As socialists, we affirm the idea that healthcare is a human right. We demand a health-care system that is decommodified. A universal single-payer system that prioritizes the health of working-class Americans over the profits of insurance companies and their billionaire executives can guarantee this right to every New Yorker and is an important step towards the establishment of a socialized healthcare system. We demand healthcare that is universal, comprehensive, free at the point of service, and not tied to one's employment status. We recognize that healthcare is intrinsically tied to the struggle for housing, educational and environmental justice, amongst others, and that accessibility is key to guaranteeing racial justice in our healthcare system. 

Reproductive justice recognizes that the human rights to maintain personal bodily autonomy; to have children or to not have children; and to parent children in safe and sustainable communities are fundamental and interconnected. Reproductive justice is rooted in access to a full spectrum of reproductive healthcare, including abortion, not just an empty promise of “choice” that ignores the systemic barriers that prevent poor women and women of color from accessing essential health services. While abortion access is critical, reproductive justice also calls for access to contraception, comprehensive sex education, STI prevention and care, prenatal, pregnancy, and postpartum care, alternative birth options, domestic violence assistance, parental leave, childcare, and so much more.

Healthcare

  • Create a universal healthcare system in New York State by passing the New York Health Act (NYHA) as soon as possible. Through its passage, New York State will provide a viable political model to the rest of the country while building momentum for the passage of Medicare for All nationwide. 

  • Ensure that the bill is not watered down in passage. The system should satisfy DSA’s five principles for a single payer health system: it must be 1) a single health program administered by the state that is 2) free at the point of use; 3) comprehensive, including mental health, substance abuse treatment, reproductive health, dental, vision, hearing, prescription drugs, medical supplies, gender-affirming treatment, long-term care, and hospice care; 4) universal, covering all communities, regardless of immigration systems or employment; and 5) includes a jobs program for those affected by the transition to government-run healthcare.

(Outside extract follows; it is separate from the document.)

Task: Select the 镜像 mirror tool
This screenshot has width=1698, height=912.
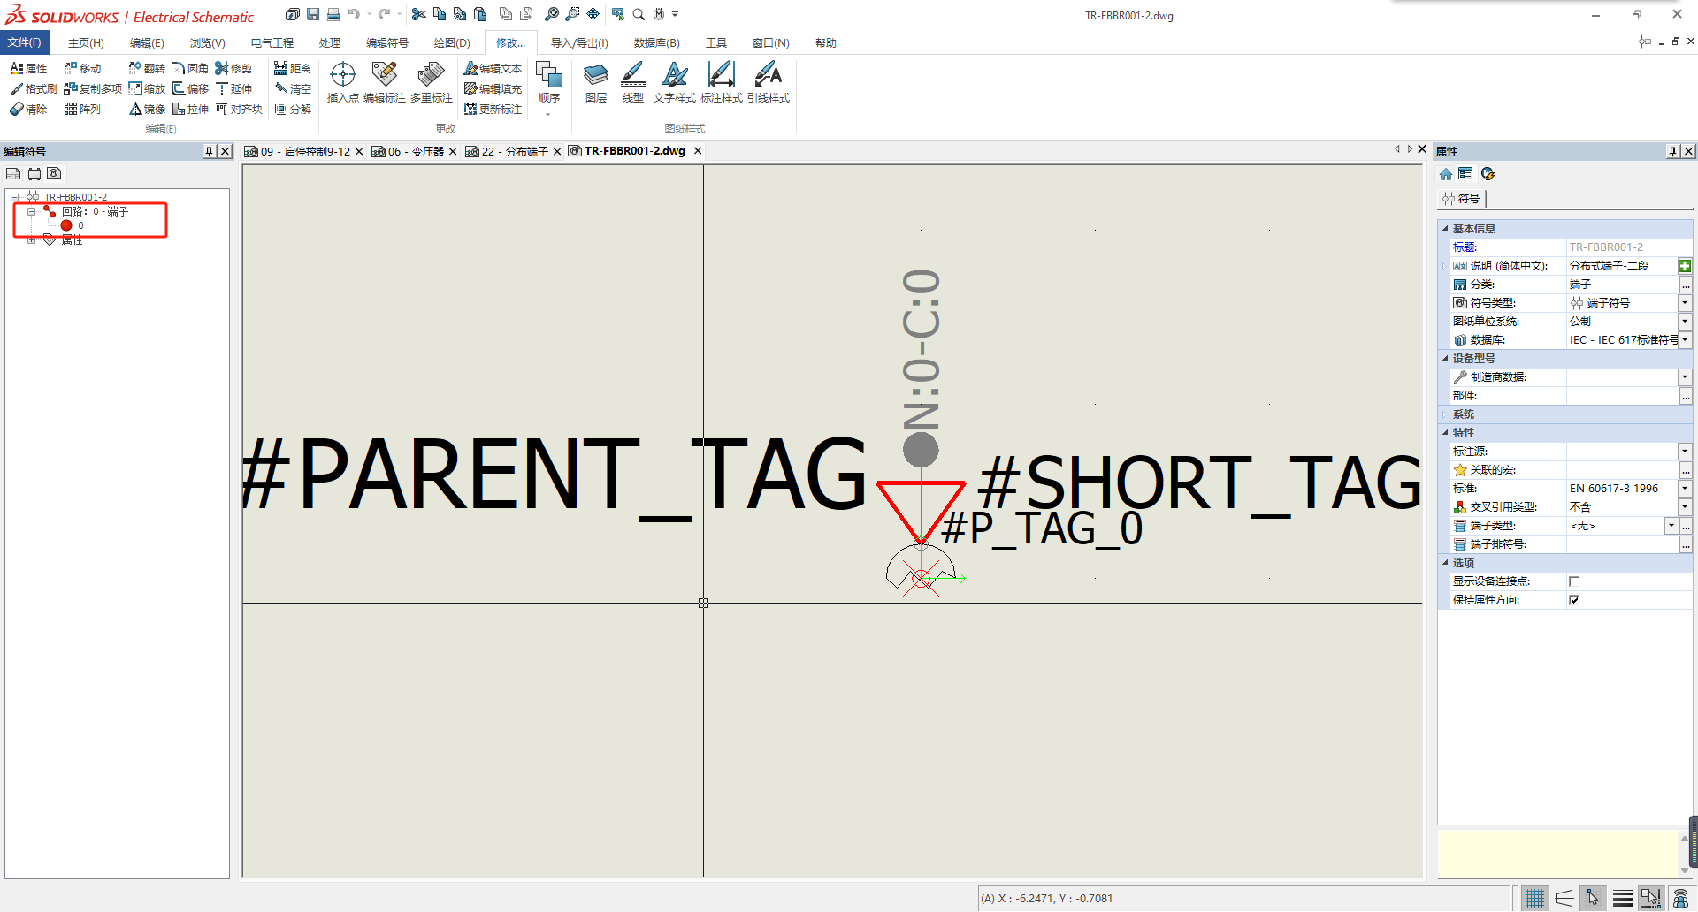Action: tap(147, 110)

  • Starting with public ownership of hospitals, move towards a publicly owned healthcare system that serves all communities equally according to their need and ends the tiered system of healthcare inequality based on class, race, and geography. 

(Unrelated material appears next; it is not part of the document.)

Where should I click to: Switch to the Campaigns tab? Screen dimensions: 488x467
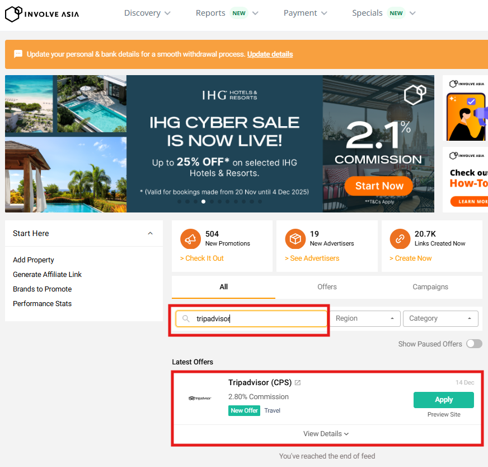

  • End the unequal distribution of disproportionate-share payments to hospitals that treat large numbers of Medicaid and uninsured patients

  • Oppose the further closing of vital healthcare facilities that serve working-people and increase community oversight and input into closure decision-making; increase funding for public hospitals and community health centers.

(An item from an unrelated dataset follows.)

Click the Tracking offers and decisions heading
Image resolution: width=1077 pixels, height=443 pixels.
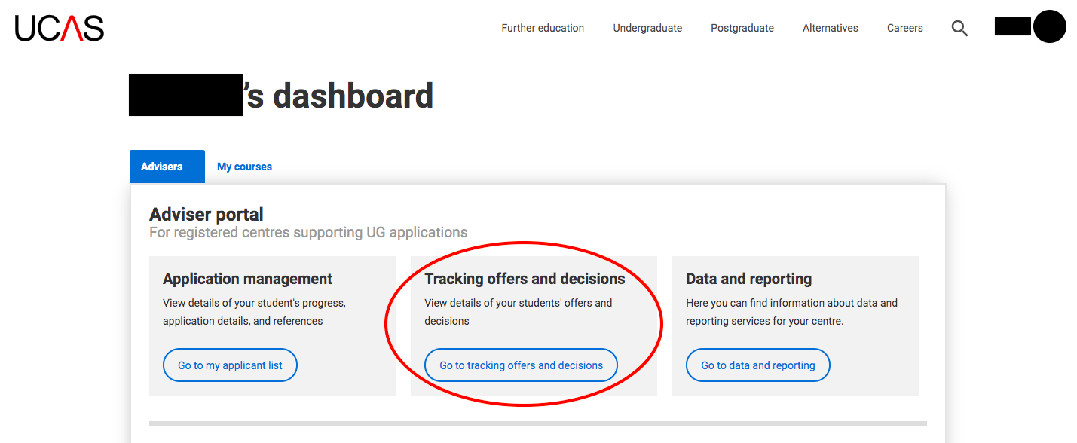(525, 279)
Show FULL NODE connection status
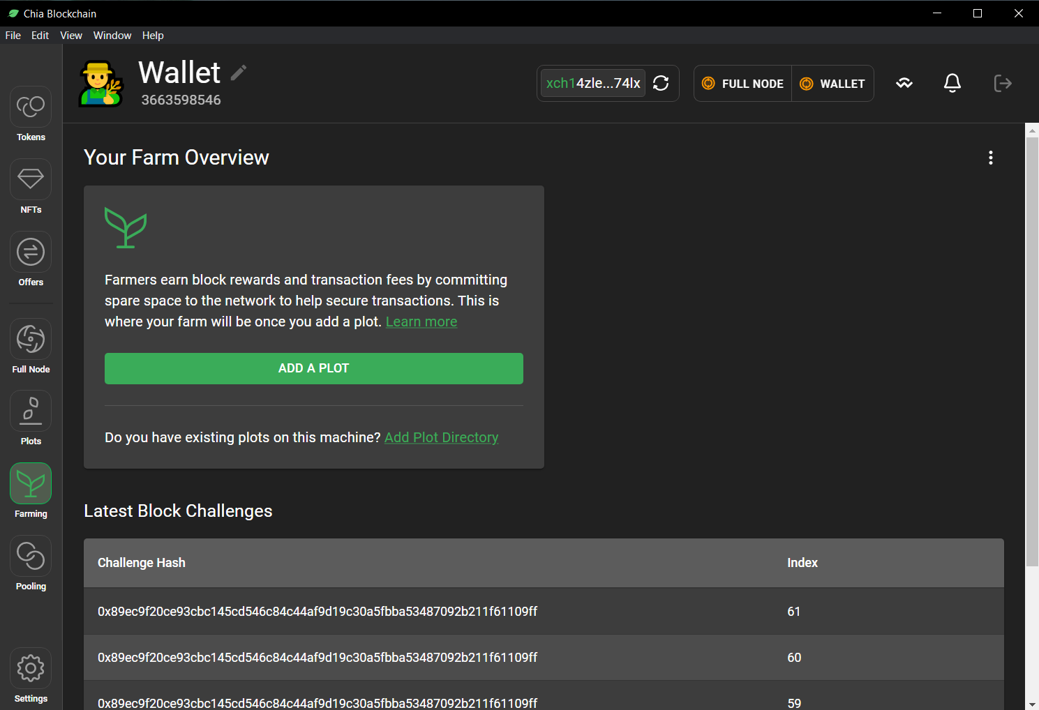 742,84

  • Guarantee safe staffing and fair wages for health care workers. 

  • Increase public funding for medical research and development to work towards ending monopoly drug pricing.

Reproductive Justice

  • Guarantee free abortion and contraception, on demand, provided routinely in all hospitals and outpatient OB/GYN practices as part of a comprehensive universal health care system.

  • Provide free and universal childcare and pre-kindergarten as well as better pay and more structural support for overburdened childcare workers and educators.

  • Mandate paid parental and family leave.

  • Guarantee universal access to the full range of evidence-based medical professionals—such as doulas, midwives, physicians, and nurses—who provide prenatal and postpartum care to patients, ensuring a continuity of care from pregnancy through childbirth and the months after, which is key to addressing the maternal and infant mortality epidemic in New York.

  • Establish a maternal mortality review board to revise and implement protocols that have been shown to reduce maternal and infant mortality.